[Extracted data entries]
----

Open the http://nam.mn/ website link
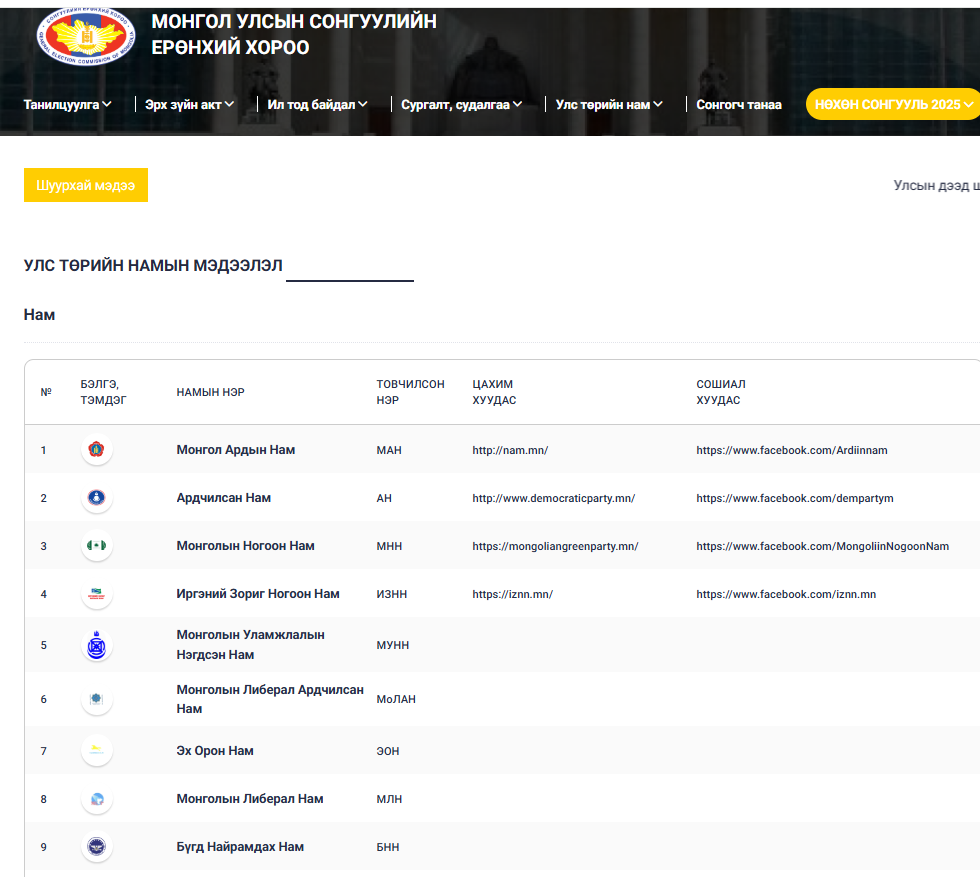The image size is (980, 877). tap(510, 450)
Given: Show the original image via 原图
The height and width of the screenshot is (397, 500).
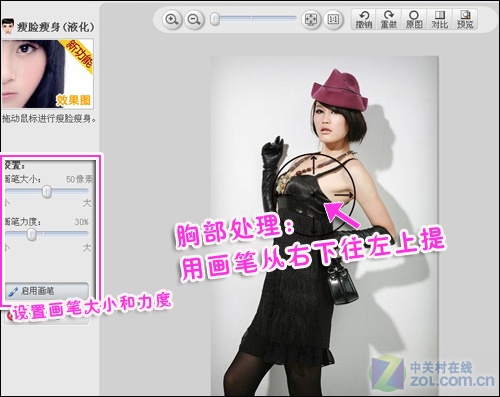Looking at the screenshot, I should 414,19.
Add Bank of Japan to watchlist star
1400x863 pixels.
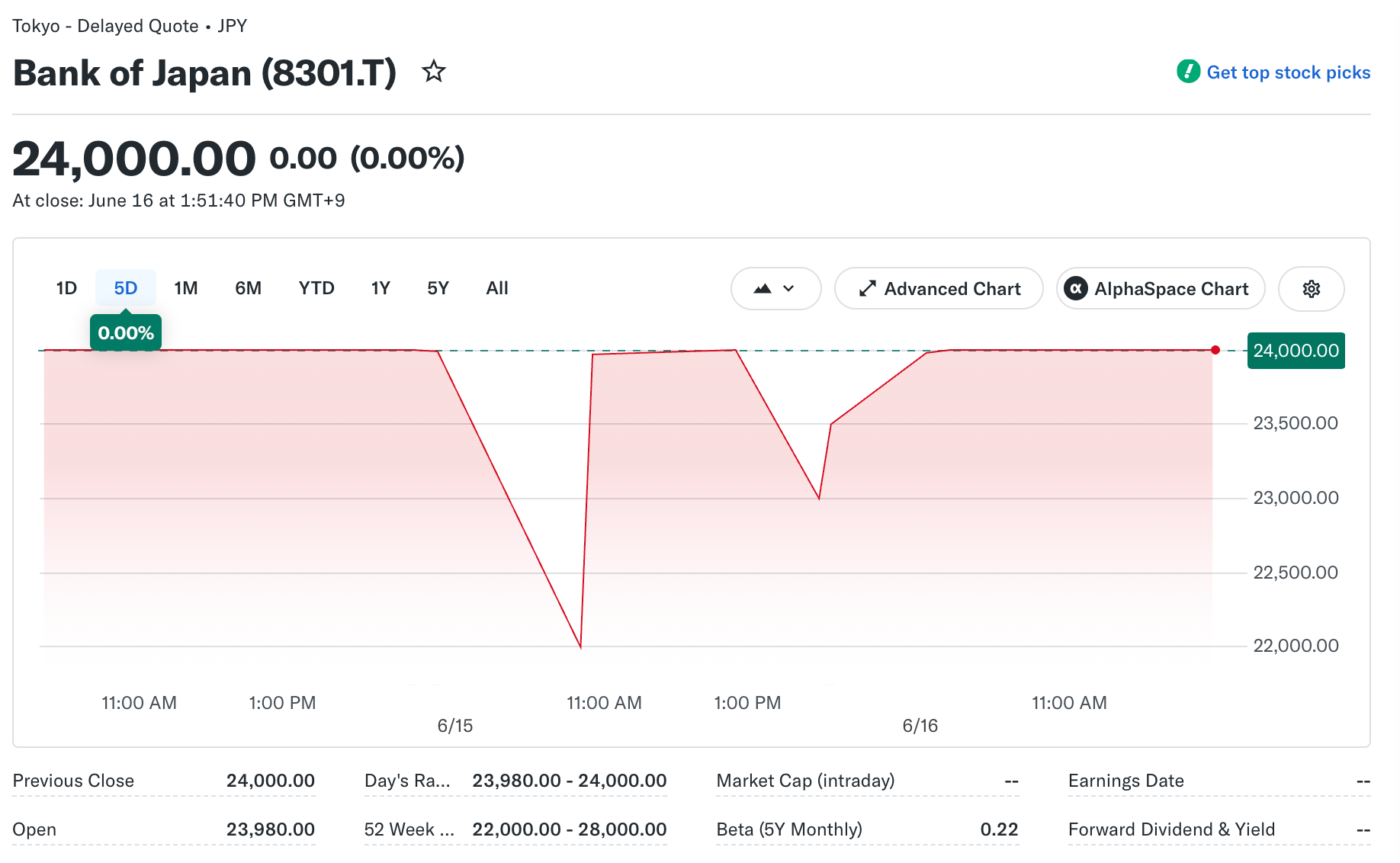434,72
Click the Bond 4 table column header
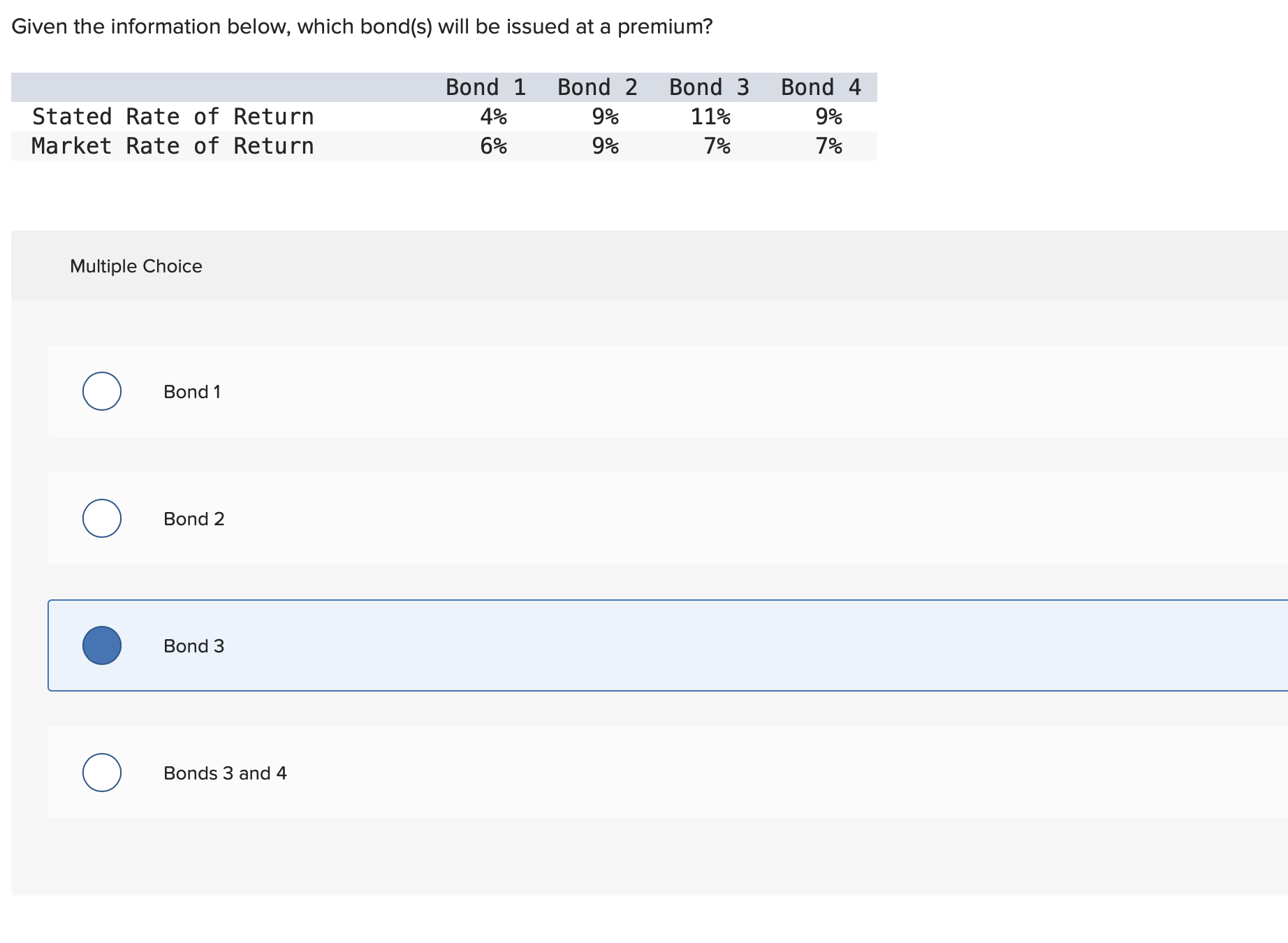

----

◆ **Task to complete**
Reproduce each line of the records exactly, omitting any picture.

◆ **Answer for the task**
Open the http://nam.mn/ website link
The image size is (980, 877). tap(510, 450)
Given: Show the original image via 原图
The height and width of the screenshot is (397, 500).
Looking at the screenshot, I should 414,19.
Add Bank of Japan to watchlist star
1400x863 pixels.
434,72
Click the Bond 4 table column header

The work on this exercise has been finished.